Thee is a smooth curve in the manifold given by $(\gamma_{1}(t),\gamma_{2}(t))$ with $t\in\mathbb{R}$. There is a smooth function $\Phi$ : $M \to \mathbb{R}$ with the property that $\Phi(\gamma_{1}(t),\gamma_{2}(t))=constant$ $\forall t\in\mathbb{R}$. Furthermore we can decompose $\partial_t = g_{1}(x,y)\ \partial_{x} + g_{2}(x,y)\ \partial_{y}$ for some smooth functions $g_{1}$ and $g_{2}$. If we apply this smooth vectorfield to $\Phi(\gamma_{1}(t),\gamma_{2}(t))$ we obtain that $0=\partial_{t}\Phi(\gamma_{1}(t),\gamma_{2}(t)) = g_{1}(\gamma_{1}(t),\gamma_{2}(t))\ \partial_{x}\Phi(\gamma_{1}(t),\gamma_{2}(t)) + g_{2}(\gamma_{1}(t),\gamma_{2}(t))\ \partial_{y}\Phi(\gamma_{1}(t),\gamma_{2}(t))$. This means that for any point (x,y) on the curve the vectors $(g_{1}(x,y),g_{1}(x,y))$ and $\nabla\Phi(x,y)$ are orthogonal.

- **What the exercise asks**
Reproduce the passage on the smooth curve and the constant function between "Thee is a smooth" and "and $\nabla\Phi(x,y)$ are orthogonal.", inclusive. The rows play no part in what follows.

- **Given data**
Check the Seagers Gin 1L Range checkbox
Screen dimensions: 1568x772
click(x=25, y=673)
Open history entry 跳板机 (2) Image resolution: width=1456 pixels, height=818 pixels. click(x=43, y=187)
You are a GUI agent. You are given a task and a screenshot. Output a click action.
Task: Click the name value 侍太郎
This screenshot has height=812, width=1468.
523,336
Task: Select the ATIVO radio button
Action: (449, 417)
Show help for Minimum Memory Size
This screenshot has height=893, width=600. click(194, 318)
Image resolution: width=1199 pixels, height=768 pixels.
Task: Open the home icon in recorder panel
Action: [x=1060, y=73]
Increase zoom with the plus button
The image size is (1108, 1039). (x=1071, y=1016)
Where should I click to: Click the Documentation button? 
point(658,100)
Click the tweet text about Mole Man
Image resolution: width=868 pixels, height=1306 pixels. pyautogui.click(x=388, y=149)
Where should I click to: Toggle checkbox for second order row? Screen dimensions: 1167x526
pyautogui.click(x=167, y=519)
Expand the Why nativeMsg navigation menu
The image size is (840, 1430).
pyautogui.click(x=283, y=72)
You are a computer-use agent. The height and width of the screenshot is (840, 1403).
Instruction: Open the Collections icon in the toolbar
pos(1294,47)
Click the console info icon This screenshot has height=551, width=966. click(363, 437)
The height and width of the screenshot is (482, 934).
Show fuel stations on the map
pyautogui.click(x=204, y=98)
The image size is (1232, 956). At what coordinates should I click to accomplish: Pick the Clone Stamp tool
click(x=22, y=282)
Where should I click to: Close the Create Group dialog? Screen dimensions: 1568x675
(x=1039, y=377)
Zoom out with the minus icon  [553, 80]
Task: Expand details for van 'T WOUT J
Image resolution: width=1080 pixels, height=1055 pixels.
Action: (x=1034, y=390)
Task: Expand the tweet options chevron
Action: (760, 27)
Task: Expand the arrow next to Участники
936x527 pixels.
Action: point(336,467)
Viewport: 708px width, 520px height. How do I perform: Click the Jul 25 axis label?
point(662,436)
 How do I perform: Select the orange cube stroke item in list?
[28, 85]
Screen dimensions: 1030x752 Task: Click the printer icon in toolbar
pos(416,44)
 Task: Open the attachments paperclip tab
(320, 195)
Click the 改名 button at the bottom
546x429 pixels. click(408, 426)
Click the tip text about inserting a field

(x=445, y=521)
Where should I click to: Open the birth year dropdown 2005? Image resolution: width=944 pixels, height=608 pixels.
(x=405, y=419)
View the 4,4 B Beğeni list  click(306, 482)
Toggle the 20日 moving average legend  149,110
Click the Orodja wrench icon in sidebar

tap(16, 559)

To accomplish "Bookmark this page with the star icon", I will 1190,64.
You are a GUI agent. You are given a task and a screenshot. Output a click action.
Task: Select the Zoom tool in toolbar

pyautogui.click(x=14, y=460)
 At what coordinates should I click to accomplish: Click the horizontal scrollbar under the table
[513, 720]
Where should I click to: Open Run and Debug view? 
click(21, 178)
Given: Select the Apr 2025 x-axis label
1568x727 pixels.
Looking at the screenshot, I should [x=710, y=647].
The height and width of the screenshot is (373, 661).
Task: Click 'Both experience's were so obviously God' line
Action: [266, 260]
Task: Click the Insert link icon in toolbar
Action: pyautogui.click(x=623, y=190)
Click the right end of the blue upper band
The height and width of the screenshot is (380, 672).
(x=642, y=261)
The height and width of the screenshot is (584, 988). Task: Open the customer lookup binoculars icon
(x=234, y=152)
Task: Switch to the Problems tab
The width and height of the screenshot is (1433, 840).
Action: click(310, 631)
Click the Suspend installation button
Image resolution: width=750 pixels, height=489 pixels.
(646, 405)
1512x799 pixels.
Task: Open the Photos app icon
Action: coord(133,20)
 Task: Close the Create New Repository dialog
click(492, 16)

- **Answer to this problem**
Thee is a smooth curve in the manifold given by $(\gamma_{1}(t),\gamma_{2}(t))$ with $t\in\mathbb{R}$. There is a smooth function $\Phi$ : $M \to \mathbb{R}$ with the property that $\Phi(\gamma_{1}(t),\gamma_{2}(t))=constant$ $\forall t\in\mathbb{R}$. Furthermore we can decompose $\partial_t = g_{1}(x,y)\ \partial_{x} + g_{2}(x,y)\ \partial_{y}$ for some smooth functions $g_{1}$ and $g_{2}$. If we apply this smooth vectorfield to $\Phi(\gamma_{1}(t),\gamma_{2}(t))$ we obtain that $0=\partial_{t}\Phi(\gamma_{1}(t),\gamma_{2}(t)) = g_{1}(\gamma_{1}(t),\gamma_{2}(t))\ \partial_{x}\Phi(\gamma_{1}(t),\gamma_{2}(t)) + g_{2}(\gamma_{1}(t),\gamma_{2}(t))\ \partial_{y}\Phi(\gamma_{1}(t),\gamma_{2}(t))$. This means that for any point (x,y) on the curve the vectors $(g_{1}(x,y),g_{1}(x,y))$ and $\nabla\Phi(x,y)$ are orthogonal.